There are many views on how to properly pair your wine and food for the most enjoyable dining experience. Three experts illustrate this while offering advice.
Chef: Mark Molinaro, Northern Arizona University at the W. A. Franke College of Business’ School of Hotel and Restaurant Management professor
The most basic principle in wine pairing is pairing like tastes — sour wines crave sour foods and rich wines crave rich foods. If you have a dish like trout meunière that has an acidic lemon and vinegar butter sauce then an acidic fresh Alsatian Trimbach Riesling would pair up properly. If you served a sweet German Spätlese, the sour in the sauce would be heightened due to the sweetness of the wine and seem out of place.
The more you learn about the wines you drink, the more information you’ll have in your wine rolodex. This makes choosing the best wine for the occasion much more enjoyable. So experiment and take notes — ultimately there are guidelines on what works and doesn’t but some of the fun is in the trying. I remember hearing 20 years ago that there were some foods that do not pair well with wine: Artichokes, asparagus, and Brussels sprouts come to mind. However, now I don’t buy into any of that. There are no hard and fast rules when it comes to pairing, only guidelines that you learn as part of the adventure. Taste, think, taste.
When it comes to my favorite pairings . . . I was recently cooking at a friend’s family home in Nice (I always wanted to say that) and we made a decadent braised osso buco with gremolata and served it over a creamy black pepper and pecorino risotto. Our host chose a 1985 Chateau Margaux that curled my toes! Another of my favorites is the classic plate of Stilton, dark chocolate, dried apricots, and toasted cashews served with a silky tawny Port — that’s the last taste I want before seeing the pearly gates.
Melissa Monosoff, Master Sommelier Diploma
My go-to theory is, “What grows together goes together.” In other words, pairing beverages and foods from the same country or region.
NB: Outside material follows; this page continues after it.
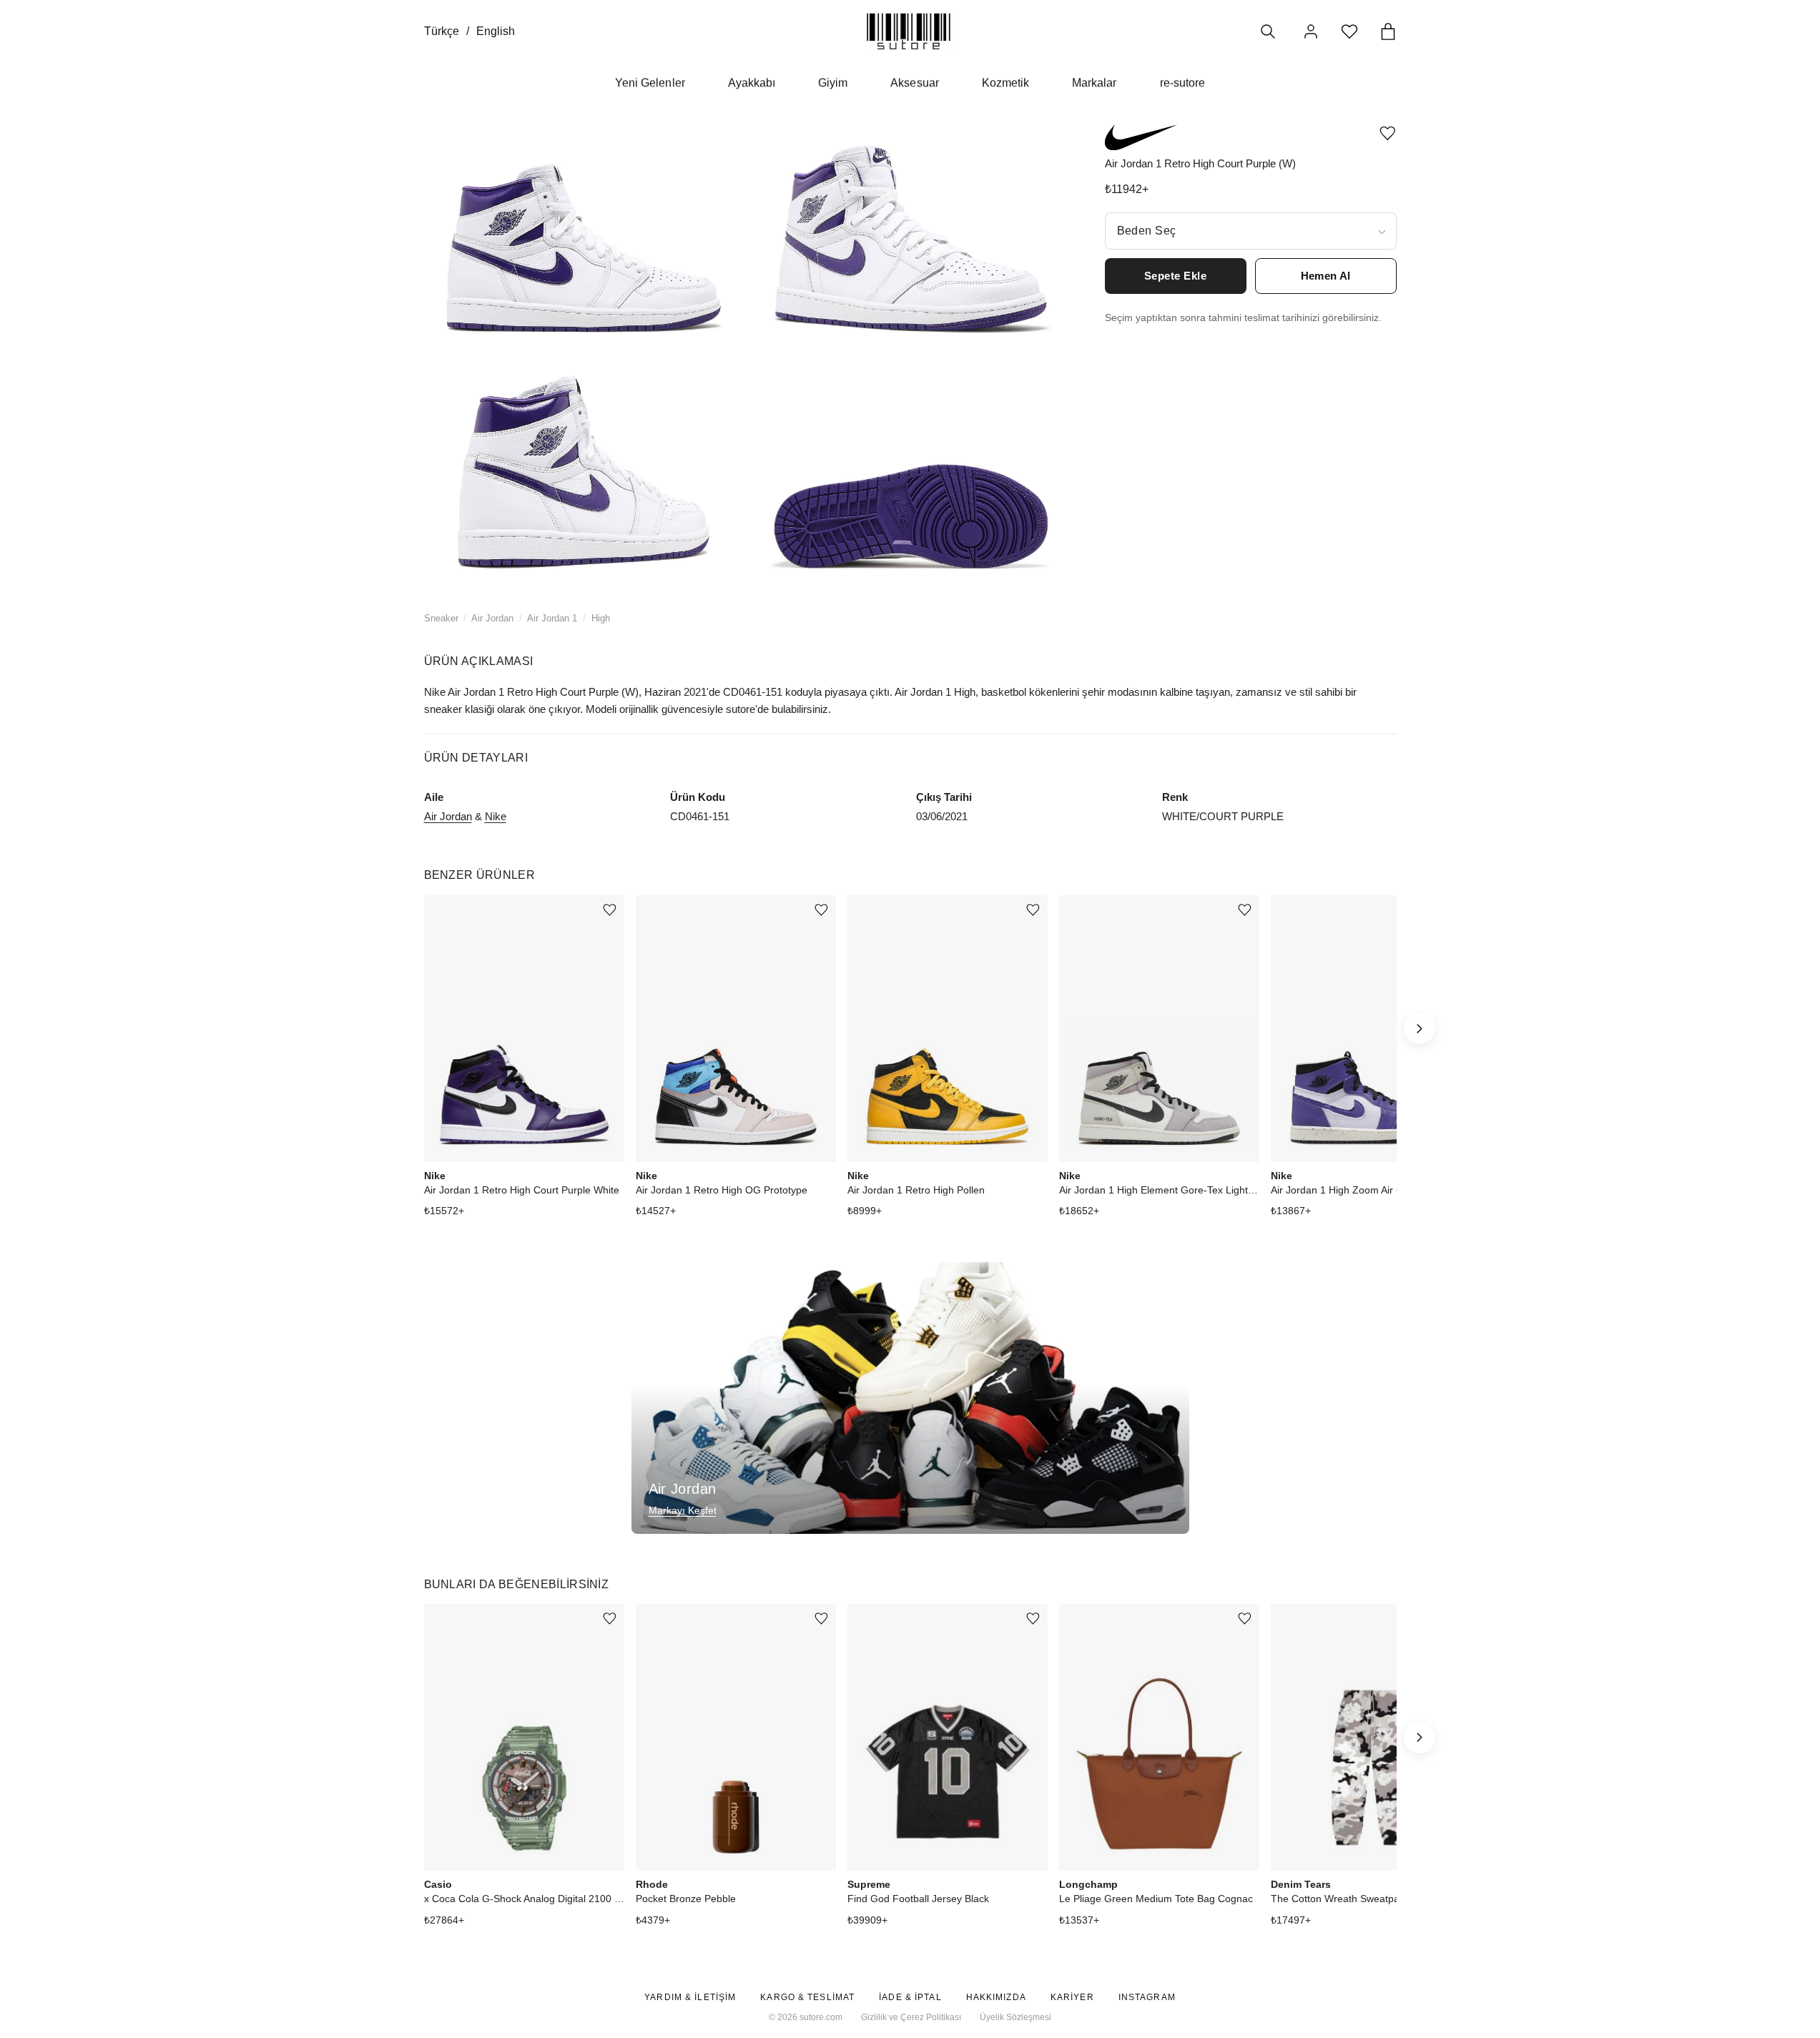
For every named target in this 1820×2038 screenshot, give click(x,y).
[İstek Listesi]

Also, it is super important to learn how structural elements of wine such as sweetness, acidity, and tannins interact with food. Equally important is matching the intensity of the flavors in your wine with those of your food.
It totally depends on the scenario on whether to start with the wine or food when coming up with a pairing. If I have an awesome bottle of wine and need to figure out the food pairing or vice versa — a beautiful piece of fish I need to find the perfect wine for —either way works.
The perfect pairing, in my opinion, always involves Champagne or a sparkling wine, on every occasion. Champagne goes well with many styles of appetizers because the food often has salty elements that help mitigate the racy acidity of Champagne. Richer styles of Champagne can take you all the way through entrees with a great roasted chicken or even roast tenderloin. However, a mistake I see too often is wedding cake with dry Champagne. Remember, sweet Champagnes with dessert!
In the end, a perfect pairing may maximize enjoyment and elevate a dining experience, but I believe people should focus on drinking what they enjoy the most with whatever it is they are eating — perfect pairing or not. The worst thing you can do is overthink it to the point of non-enjoyment.
Chef: Kevin Cleary, Vin Bar & Shop, Burlington, Vermont
I know that the current thinking is “Drink what you want with whatever it is you’re eating,” and that’s fine. But, you can run into some major problems by following this rule. First and foremost would be to make sure that either the food or wine does not overpower the other. A huge, blockbuster Cabernet will obliterate a delicate dish of poached sole! Then, make sure the balance is there. If the food is intensely flavored, try to choose a wine that is equally intense in flavor and vice versa. Acidity is also a good example of this. If you have a high acid food, such as a tomato sauce or gastric, you are going to need a high acid wine. If the wine does not have enough acid it will taste dull and flabby because the acid in the food overwhelms the wine. People may balk at this reasoning and think that’s too much acidity but the food and wine will pair well as the acidity levels match.
The other basic principle I think everyone should pay attention to is the old adage of “white with fish and red with meat.” I know it’s not fashionable to follow this principle (see earlier) but it does make sense particularly when you’re drinking highly tannic wines.
Sweet foods are the hardest to pair, particularly chocolate. If the wine is not sweet the wine gets overwhelmed. Many people think that chocolate and red wine are classic combinations but more often than not this is a terrible combination. The chocolate coats the mouth (especially milk chocolate) with fats, tannins and sweet flavors. A tannic red will strip these away and all you are left with is the astringent tannins and acid from the wine. A better wine for chocolate would be Port (late bottled vintage or ruby), a sweet Lambrusco, or a sweet fortified.
For a dinner party with multiple courses that includes a fish and meat course I think Grenache or Grenache-based wines are a good choice. They’re usually fruity with softer tannins and nice bright acidity.